Geography of fundings
Of all capital poured into Finnish scaleups, one third (34%) comes from Finnish funds, while US funds account for slightly less than one third of investments (27%) and British for a little minority (6%). Investments coming from the rest of the world are relevant as well, accounting for a consistent 10% of capital (coming mostly from Chinese and Singaporean investors).
“Startups ecosystems in Europe start to be connected among themselves. But we need to do still more – added Isidro Laso Ballesteros, Head of Startup Europe European Commission– Our competitive advantage is to be united in diversity. Advantage that can only be realised by working at ecosystems level to be a Startup Europe: a startup continent.”
To Game or not to Game?
Finnish companies operating in the Gaming industry are only 13% of the population and have attracted almost $400M, 21% of all capital made available to scaleups to date. But if we remove the 2 IPOs by Rovio and Next Games, investments in Gaming are actually slightly declining over that period. YoY growth (2017/2016) is anyway the highest, 3.7x.
Medtech (11% of the population) attracted 8% of the total capital ($142M) with a YoY of 1.5, Cleantech the 10% ($190M) with a YoY of 2.0, while traditional industries such Hardware and Software collected respectively 8% ($153M) and 9% ($161M), covering the 9% of the population each.
The capital city of Helsinki hosts 131 scaleups, which raised altogether almost $1.2B. This concentration is 60% of the total population, and contains 63% of the capital raised. If we add Espoo, home of other 33 scaleups, concentration rates go up to 75% and 82%. Outside of the capital, Oulu is the largest scaleup hotspot, followed by Tampere and Turku.
The Finnish ecosystem is definitely seeing momentum in M&A activity.
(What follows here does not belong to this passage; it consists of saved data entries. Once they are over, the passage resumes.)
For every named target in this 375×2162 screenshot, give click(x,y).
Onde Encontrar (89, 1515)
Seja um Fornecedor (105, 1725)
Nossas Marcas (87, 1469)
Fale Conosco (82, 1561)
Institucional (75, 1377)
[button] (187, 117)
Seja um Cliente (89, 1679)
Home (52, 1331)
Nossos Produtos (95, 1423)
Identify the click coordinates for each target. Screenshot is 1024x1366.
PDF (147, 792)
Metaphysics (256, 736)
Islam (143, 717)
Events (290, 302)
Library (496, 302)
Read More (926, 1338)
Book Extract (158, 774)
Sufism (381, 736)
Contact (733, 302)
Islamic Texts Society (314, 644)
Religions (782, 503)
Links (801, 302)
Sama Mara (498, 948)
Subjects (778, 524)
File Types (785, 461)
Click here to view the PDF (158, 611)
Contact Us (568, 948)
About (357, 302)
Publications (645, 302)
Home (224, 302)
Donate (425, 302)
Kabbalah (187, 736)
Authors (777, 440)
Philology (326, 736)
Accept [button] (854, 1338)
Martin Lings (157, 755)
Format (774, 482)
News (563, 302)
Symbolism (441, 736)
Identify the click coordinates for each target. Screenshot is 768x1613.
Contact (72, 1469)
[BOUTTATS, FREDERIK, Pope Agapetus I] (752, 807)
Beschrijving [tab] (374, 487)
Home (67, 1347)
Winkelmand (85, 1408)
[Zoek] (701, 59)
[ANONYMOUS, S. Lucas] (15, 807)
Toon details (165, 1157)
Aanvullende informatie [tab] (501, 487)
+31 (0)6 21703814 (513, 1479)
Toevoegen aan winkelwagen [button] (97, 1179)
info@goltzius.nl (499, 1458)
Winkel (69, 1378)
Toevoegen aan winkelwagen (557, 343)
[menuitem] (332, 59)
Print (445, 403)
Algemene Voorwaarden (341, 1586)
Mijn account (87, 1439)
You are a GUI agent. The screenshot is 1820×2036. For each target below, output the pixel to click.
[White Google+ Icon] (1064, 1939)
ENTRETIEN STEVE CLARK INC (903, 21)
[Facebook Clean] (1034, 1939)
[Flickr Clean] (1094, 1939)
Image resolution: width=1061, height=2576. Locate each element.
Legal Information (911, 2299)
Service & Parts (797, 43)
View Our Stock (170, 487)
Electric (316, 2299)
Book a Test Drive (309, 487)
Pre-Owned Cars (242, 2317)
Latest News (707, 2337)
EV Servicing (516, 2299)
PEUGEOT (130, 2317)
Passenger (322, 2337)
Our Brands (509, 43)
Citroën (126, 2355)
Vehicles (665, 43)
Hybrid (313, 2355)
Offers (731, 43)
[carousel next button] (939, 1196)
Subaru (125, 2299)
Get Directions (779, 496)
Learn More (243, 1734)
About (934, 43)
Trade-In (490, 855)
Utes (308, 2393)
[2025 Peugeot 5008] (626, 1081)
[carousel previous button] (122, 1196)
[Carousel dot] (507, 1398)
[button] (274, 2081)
With a total of 112 acquisitions of Finnish startups and scaleups since 2010, after a relatively stale M&A activity, each year since 2013, 2017 signed a turning point with 45 M&A transactions, 3.5x compared to 2016. Nevertheless, they are still a domestic business, since the 38% of Finnish startups are acquired by Finnish companies. 28% belongs to US, 16% other countries, 13% to other Nordics and 5% to other countries (mostly Chinese and Japanese companies).
Not surprisingly, the Gaming startups get the third spot in the industry ranking of Finnish startup M&As with 11 deals (the 10% of all), right behind Software Solutions (first at 18 deals, the 16%) and Enterprise Software (14 deals, the 13%).
* Notes on Methodology
Scaleup Density Ratio: number of scaleups per 100K inhabitants. A measure of density of scaleups in a given ecosystem.
Scaleup Investing Ratio: capital raised by Scaleups as a percentage of GDP. A measure meant to measure the capital invested in scaleups in a given ecosystem, compared to the size of the overall economy of that country.
Scaleup Country Index: country ranking built upon Scaleup Density Ratio and Scaleup Investing Ratio. A measure of the overall innovation commitment of a given ecosystem and its ability to produce significant tech players.
The indicators above are produced and monitored by Mind the Bridge.